Неожиданных союзников моего бегства ниспослало мне провидение. Сразу же за воротами кооператива вдруг остановился обогнавший меня служебный автобусик, призывно бибикнул и раскрыл дверцы.
— В город? — спросил я, запрыгнув в салон. Молчание было мне ответом.
Странные, окаменелые люди сидели на скамейках, расположенных вдоль бортов автобуса, — двое мужчин и две женщины. Напряжены были их спины, не касавшиеся стенок, неподвижны руки, впаянные в скамейки, запечатаны уста. Остановившимися, скорбными, как мне показалось, глазами смотрели они все на огромный холодильник, стоявший между ними. Так сидят родные и близкие в катафалке, возле гроба покойного.
Мне сделалось не по себе. Представилось на минуту, что там, внутри, лежит убиенный младенец — и эти люди, по причине сокрушительной жары, спешат увезти его домой замороженным. Чушь какая! Я аж головой затряс, отгоняя жуткое видение… Да нет, наверное, все-таки что-нибудь полегче. Возможно, у них сгорела дача, и холодильник — единственное, что успели они выхватить из огня. Вот и сидят теперь с похоронными лицами. Да! Но как они втащили в автобус такую громадину?

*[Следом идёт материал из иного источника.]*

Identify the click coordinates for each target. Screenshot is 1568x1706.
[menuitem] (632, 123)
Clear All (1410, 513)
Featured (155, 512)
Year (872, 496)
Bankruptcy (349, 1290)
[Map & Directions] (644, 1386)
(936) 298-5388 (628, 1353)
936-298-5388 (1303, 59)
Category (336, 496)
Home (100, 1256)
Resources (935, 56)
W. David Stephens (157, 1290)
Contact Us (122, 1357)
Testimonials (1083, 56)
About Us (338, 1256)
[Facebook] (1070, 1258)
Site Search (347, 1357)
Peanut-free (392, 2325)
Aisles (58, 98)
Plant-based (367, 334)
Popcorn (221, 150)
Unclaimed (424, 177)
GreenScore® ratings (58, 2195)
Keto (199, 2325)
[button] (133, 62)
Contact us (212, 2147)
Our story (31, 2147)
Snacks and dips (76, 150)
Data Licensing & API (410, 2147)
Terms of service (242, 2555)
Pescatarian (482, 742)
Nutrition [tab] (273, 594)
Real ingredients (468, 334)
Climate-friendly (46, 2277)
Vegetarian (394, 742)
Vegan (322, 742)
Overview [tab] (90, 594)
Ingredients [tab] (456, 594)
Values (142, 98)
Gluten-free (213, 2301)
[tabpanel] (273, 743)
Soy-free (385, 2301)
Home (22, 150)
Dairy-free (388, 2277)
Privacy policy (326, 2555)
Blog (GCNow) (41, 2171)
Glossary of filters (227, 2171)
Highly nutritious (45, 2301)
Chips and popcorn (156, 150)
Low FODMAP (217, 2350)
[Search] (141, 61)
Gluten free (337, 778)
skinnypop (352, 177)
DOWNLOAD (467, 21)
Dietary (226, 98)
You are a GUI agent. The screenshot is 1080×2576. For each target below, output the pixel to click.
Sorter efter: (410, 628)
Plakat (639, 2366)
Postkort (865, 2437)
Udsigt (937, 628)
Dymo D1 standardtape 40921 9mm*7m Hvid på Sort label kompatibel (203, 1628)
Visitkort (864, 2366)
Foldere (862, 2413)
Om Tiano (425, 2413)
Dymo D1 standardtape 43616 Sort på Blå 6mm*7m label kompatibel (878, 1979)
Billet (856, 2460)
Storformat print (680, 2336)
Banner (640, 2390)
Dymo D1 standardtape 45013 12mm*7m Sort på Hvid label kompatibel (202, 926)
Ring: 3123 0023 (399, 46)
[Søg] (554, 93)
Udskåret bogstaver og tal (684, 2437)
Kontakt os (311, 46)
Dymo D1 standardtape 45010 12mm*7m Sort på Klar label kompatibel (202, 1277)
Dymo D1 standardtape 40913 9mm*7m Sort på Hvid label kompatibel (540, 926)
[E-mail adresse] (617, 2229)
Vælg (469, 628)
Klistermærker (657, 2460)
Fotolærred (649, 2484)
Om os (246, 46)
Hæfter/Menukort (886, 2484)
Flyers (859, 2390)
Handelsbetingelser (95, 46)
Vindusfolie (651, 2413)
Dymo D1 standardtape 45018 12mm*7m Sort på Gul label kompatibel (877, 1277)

Я оглянулся украдкой и — царица небесная! — увидел в задней стене автобуса широкую двустворчатую дверь. Это был на самом деле катафалк!
В гробовом молчании доскреблись мы до города. Я тоже закаменел, не мог отлепить взгляда от блестящей ручки холодильника. Убиенный младенец окончательно завладел моим воображением. Господи! Только бы не распахнулись дверцы на какой-нибудь выбоинке!
Возле железнодорожного вокзала я вышел — дальше было не попутно. Водитель зловещего «летучего голландца», такой же молчаливый и загадочный, как его пассажиры, принял мою трешку, не повернув головы. Я выпрыгнул прямо в привокзальную людскую сутолоку — и здесь только спала с моих глаз пелена. Я вдруг увидел то, что должен был увидеть, да, собственно, и увидел, в первую же минуту. Ведь они же просто удерживали коленями холодильник, чтобы не ерзал и не содрогался. Тридцать километров изо всех сил сдавливали его бока, упираясь окоченевшими руками и задами в скамейки. Боялись даже рты раскрыть, черти. Вот это выдержка!
Я рассмеялся. Я оттолкнулся от земли и зашагал, вольно помахивая руками этак сверху вниз, и оттого словно бы подлётывая при каждом шаге. И так я шагал, припархивая, пока меня не обожгла мысль: «А чего это я машу двумя руками? В одной должна быть сумка!» Сумки не было. Елки-палки! Полтора ведра отборных, ядреных, свеженьких — с куста — помидоров увозил в неизвестном направлении автобус-призрак.
Да что же это такое?! Да сколько же можно-то?!
Я опустился на ступеньку гастронома и, кажется, заплакал.
Не помидоры оплакивал я, — они оказались только последней каплей, переполнившей чашу, — а две недели, попусту спаленные в «голубятенке», высеянные в сортир мысли и чувства, обессиленную Обь и обессиленного себя, свою растрепанную душу, нелепую свою жизнь. Вся-вся виделась она мне нелепой — прошедшая, настоящая и будущая.
И, конечно, прозвучала надо мной сакраментальная фраза:
— Во как нарезался с утра, орелик! И ведь не молоденький — голова, гляди-ка, белая.
…Потом я лежал на диване, уткнувшись лицом в подушку. Маялся. И, как в кино, возник на пороге старый институтский друг. Преобразователь Севера, главный инженер некоего могучего строительного треста, он прилетел из Якутии (восемь часов лету с двумя посадками — полторы минуты экранного времени).